When to Discuss Medical Options
For women with confirmed low testosterone and significant symptoms impacting quality of life, testosterone therapy — available as low-dose topical gels, creams, or pellets at doses calibrated to female physiology — is an established treatment with meaningful clinical evidence for improving sexual function, mood, energy, muscle mass, and bone density.

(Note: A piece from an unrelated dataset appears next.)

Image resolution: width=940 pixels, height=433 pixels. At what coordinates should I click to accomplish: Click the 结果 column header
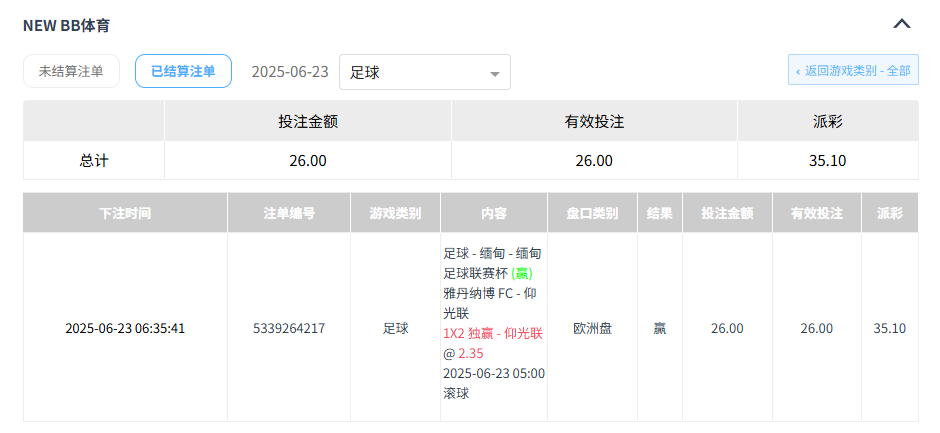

Testosterone therapy for women is not universally available — regulatory approval varies by country, and prescribing practices differ significantly. The British Menopause Society and the Endocrine Society both acknowledge testosterone therapy as appropriate for women with HSDD associated with low testosterone after appropriate assessment and counseling.
The Bottom Line
Testosterone is an essential hormone for women's physical vitality, sexual health, mental wellbeing, and long-term metabolic function — and its age-related decline produces a recognizable symptom cluster that deserves clinical acknowledgment rather than dismissal. Lifestyle optimization through resistance training, adequate dietary fat and zinc, quality sleep, and stress management supports testosterone levels within the constraints of aging. For women with confirmed deficiency and significant symptoms, medical evaluation and discussion of appropriate therapy provides an option that can meaningfully restore aspects of vitality that no supplement or lifestyle change alone addresses at moderate-to-severe deficiency levels.